The best idea is to keep people with weapons from getting on in the first place.
-- Anonymous, September 15, 2001
Well, of course. But are you saying that a stinger missile fired in the last half mile (after due warnings) would not have produced a "better" outcome than what happened?
-- Anonymous, September 15, 2001
"To shoot down a plane so that it annihilated a neighborhood instead of just a government edifice of granite and marble is what we should have expected."----Rev. Jesse JacksonJust guessing headlines here.
-- Anonymous, September 15, 2001
Carlos? Not a jackal are you? I’m confident that you, like all American’s, have been glued to the tube since Tuesday morning. In all of that time have you once seen Reverend’s Jackson or Sharpton? You see, even unthinkable tragedies come with some benefits.
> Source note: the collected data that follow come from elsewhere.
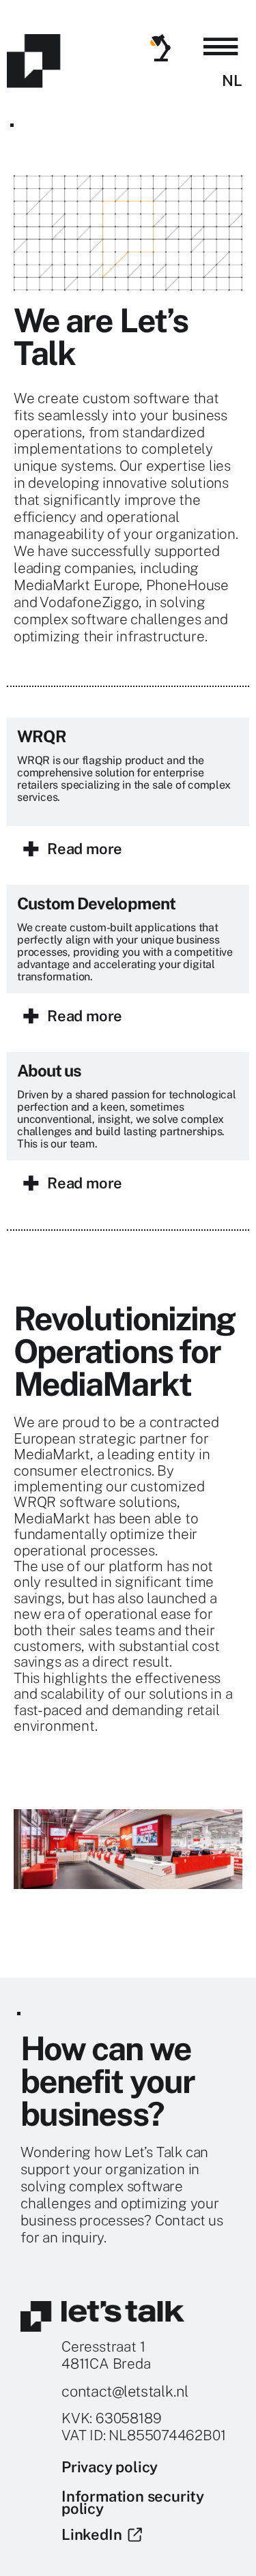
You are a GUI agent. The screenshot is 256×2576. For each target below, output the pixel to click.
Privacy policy (109, 2467)
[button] (220, 47)
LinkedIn (94, 2534)
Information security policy (132, 2502)
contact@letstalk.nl (124, 2391)
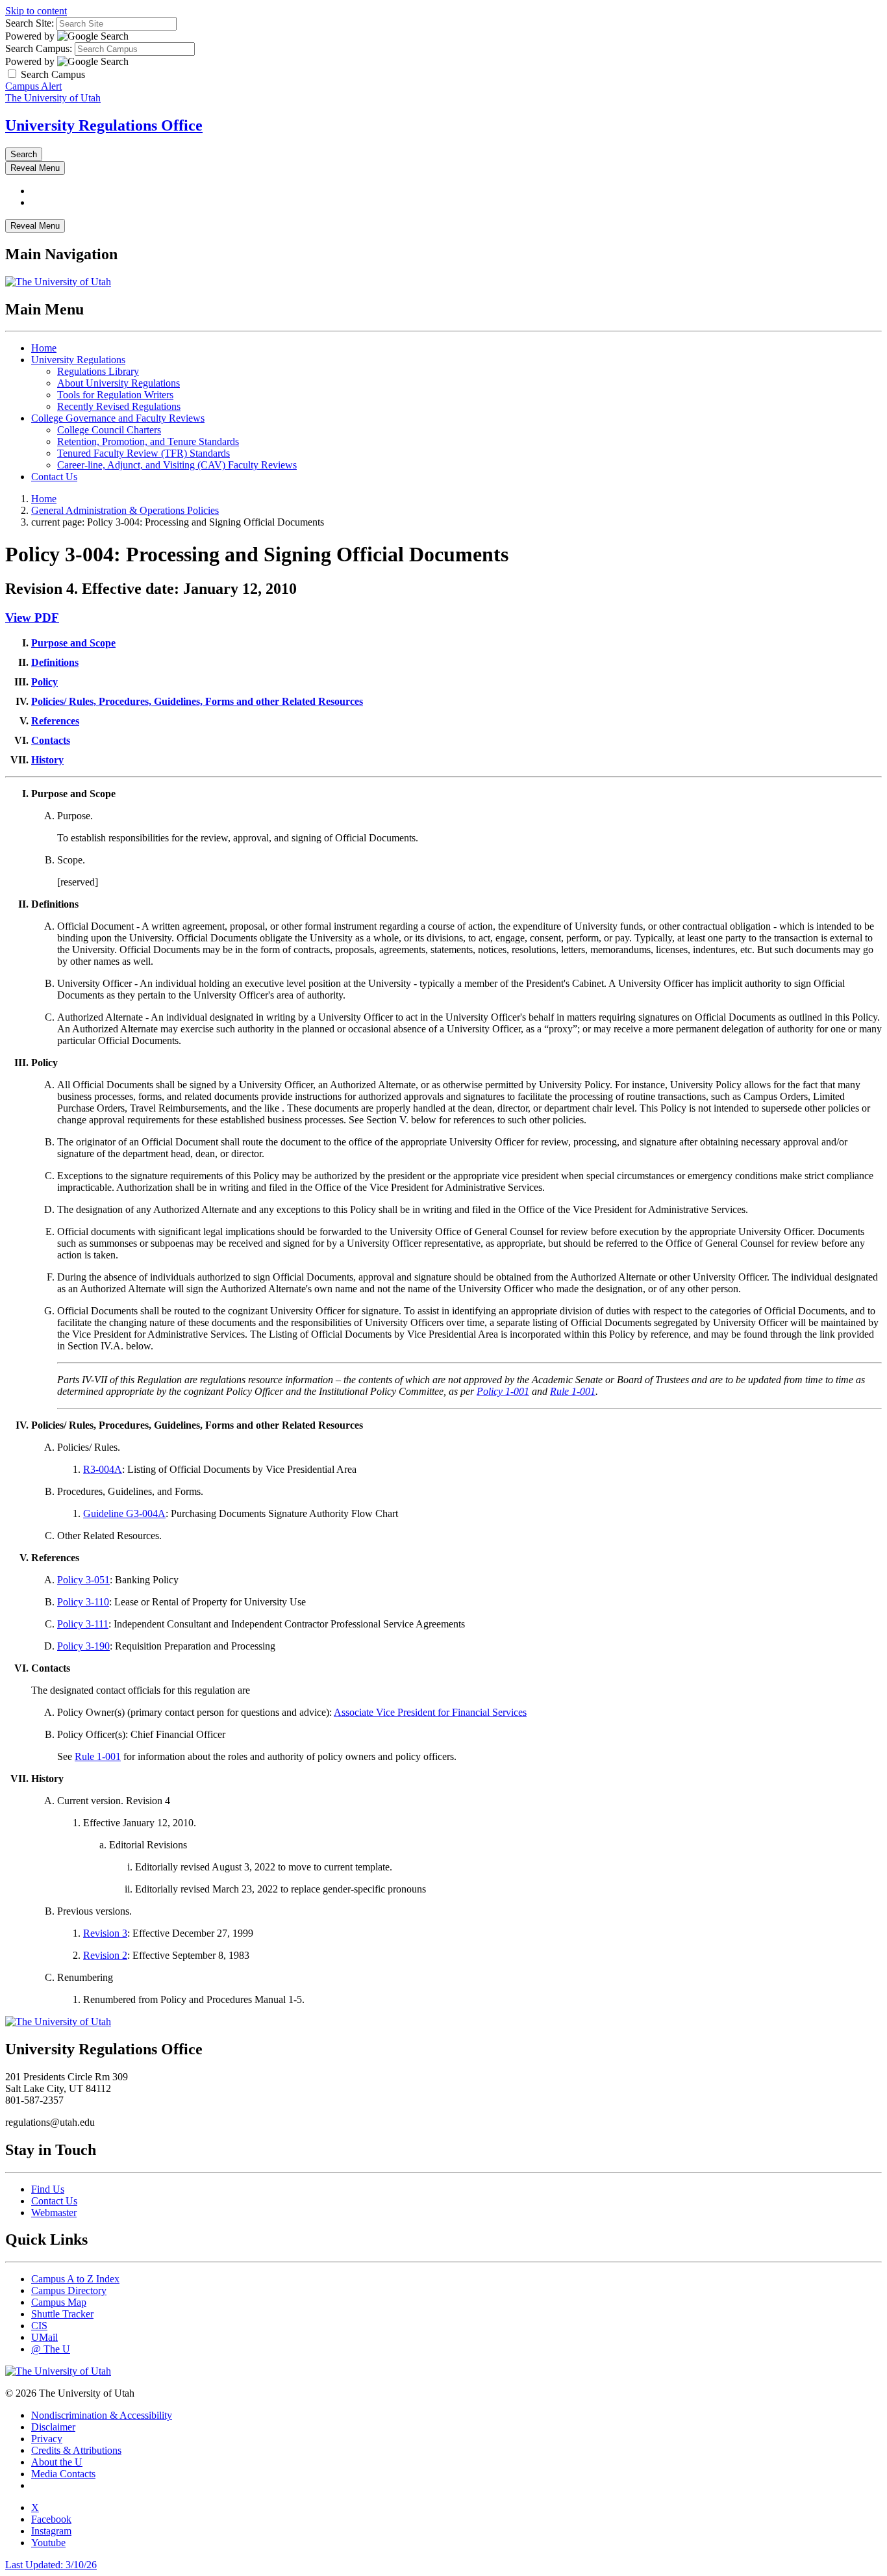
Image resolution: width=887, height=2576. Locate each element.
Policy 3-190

I have it on very good authority that both of these individuals have been, shall we say ‘instructed’, not to show up anywhere near ground zero.
-- Anonymous, September 15, 2001
Lars,Look at a map of the DC metro area; it's very heavily populated. Just about anywhere that you'd shoot that plane down, it would kill a lot of people, anyway.
So, it depends on how you define "better result."
Our love for big crowded metro areas is the problem here.